* Instruction: Pick up the forum thread on the Santa Cruz Mountain Challenge ride and continue it past its final post.

* Text segment:
★ ★ ★ ★ ★ ★ ★
Santa Cruz Mountain Challenge 7/28 then Mt Shasta Summit Century 8/5. Registered!


----------



## ratpick

Skimmy said:


> Santa Cruz Mountain Challenge 7/28 then Mt Shasta Summit Century 8/5. Registered!


Me too.. see you there!


----------



## YZ 343

My mothers's 75th birthday party has been moved to 7/28. I'm out. 
Looking forward to ride reports. 
Be safe out there everyone!


----------



## Bostic

I'm in for 125 miles and 17,000'. I did the 100 mile ride in 2008 and remember the water stop on Zayante was just about out so I'm planning on wearing a 50oz camelbak to supplement two bottles.


----------



## PoorCyclist

Are you guys driving there saturday morning?


----------



## ratpick

Bostic said:


> I'm in for 125 miles and 17,000'. I did the 100 mile ride in 2008 and remember the water stop on Zayante was just about out so I'm planning on wearing a 50oz camelbak to supplement two bottles.


^^^ yes - also out of food when we got there on the 200K last year. Stock up.

Edit: actually, just went over the route and noticed a new stop on Summit after Zayante. Hope this fixes it, although it could still be understocked.


----------



## ericm979

yea, the start isn't that far for me.

what time are you guys starting the 200k?


----------



## Bostic

How cold has it been around 6:30-7:30 in the mornings in Scott's Valley and up Mt. Charlie, Skyline etc? I'd like to keep amount of stuff to a minimum, vest, arm warmers, etc. On the Sequoia double metric I never put them on and they stayed in the jersey pocket all day. I've been checking wundermap for various radar readings but for me 53 to 55 degrees along Skyline feels colder than along Foothill when I'm commuting in the morning.


----------



## robwh9

I bought a Garmin 500 on Monday, and I want to try it out. So I signed up for the Everest Challenge. Good Lord, what have I done???


----------



## ratpick

robwh9 said:


> I bought a Garmin 500 on Monday, and I want to try it out. So I signed up for the Everest Challenge. Good Lord, what have I done???


These things have a break-in period, you know.. no climbing more than 5% for the first 100 miles and do lots of rollers to prevent them being on the same grade all the time. 

Have fun.. do a report.. I want to do this next year


----------



## robwh9

ratpick said:


> These things have a break-in period, you know.. no climbing more than 5% for the first 100 miles and do lots of rollers to prevent them being on the same grade all the time.
> 
> Have fun.. do a report.. I want to do this next year


I did it 9 years ago--well, 5/6 of it.

Did you know that north San Jose is 50 ft below sea level?


----------



## ukbloke

robwh9 said:


> Did you know that north San Jose is 50 ft below sea level?


That explains the flood insurance. My wife volunteered in the great north San Jose flood in the late nineties.


----------



## ericm979

Its often foggy in the mornings over there. It's usually a little warmer at elevation.
★ ★ ★ ★ ★ ★ ★
* Information supplied:
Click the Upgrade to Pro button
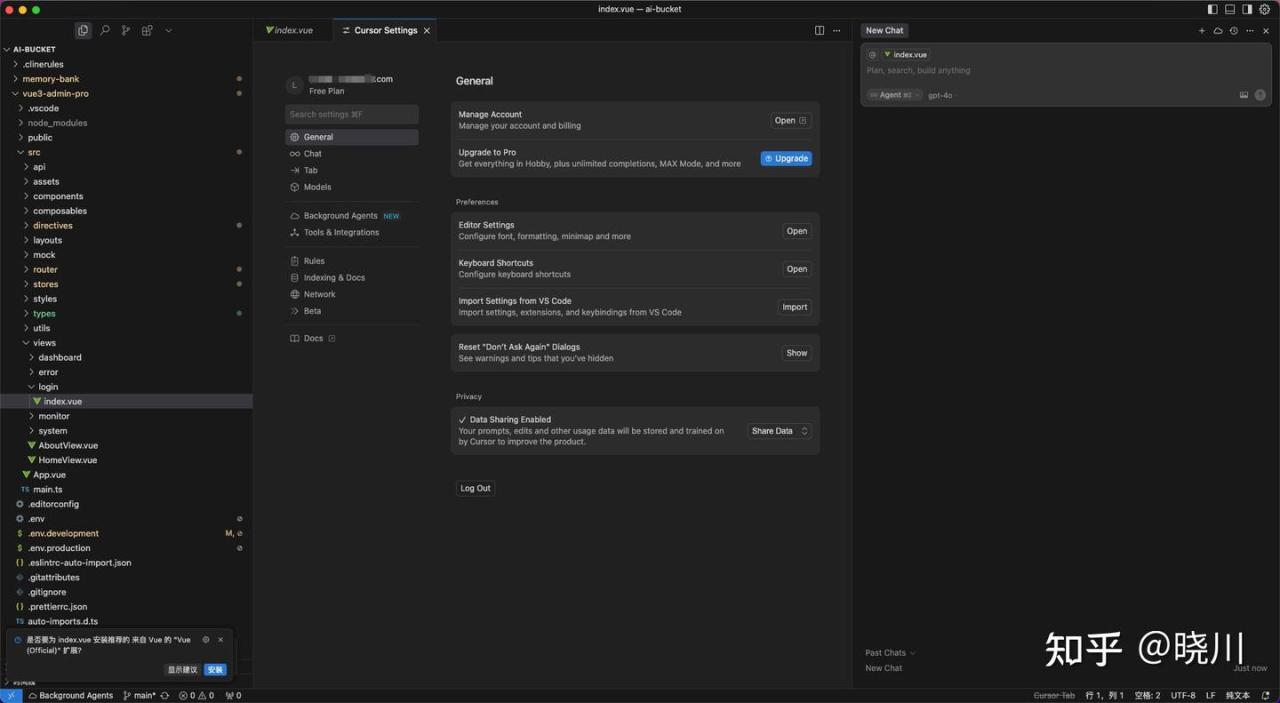 pyautogui.click(x=786, y=158)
★ ★ ★ ★ ★ ★ ★
* The response:
----------



## Skimmy

robwh9 said:


> I bought a Garmin 500 on Monday, and I want to try it out. So I signed up for the Everest Challenge. Good Lord, what have I done???


Just curious: how did you sign up?

Looking at 

Everest Challenge Stage Race

the red "Register On-Line" link on the upper left takes me to the BikeReg page for the 2011 event and the notice "Online Registration is closed".


----------



## ericm979

Skimmy said:


> Just curious: how did you sign up?


EC registration: https://www.bikereg.com/Net/14424

2012 flier: http://ncnca.org/sites/default/files/03/06/2012 - 7:54pm/894 Everest Challenge SR OKED.pdf


----------



## robwh9

ukbloke said:


> That explains the flood insurance. My wife volunteered in the great north San Jose flood in the late nineties.


Yeah, strange how the Guadalupe River flows uphill to the bay. Must be one of those "Mystery Spot" things.


----------



## ratpick

ericm979 said:


> yea, the start isn't that far for me.
> 
> what time are you guys starting the 200k?


Planning to start as close to 6:30am as I can.. hopefully hit the later rest stops before all the food/water runs out


----------



## PoorCyclist

I blame the poor economy, but it seems like "challenge" century rides are no longer based on just finishing the ride but you have to be at all the rest stops real quick or else you have no food and water given to you.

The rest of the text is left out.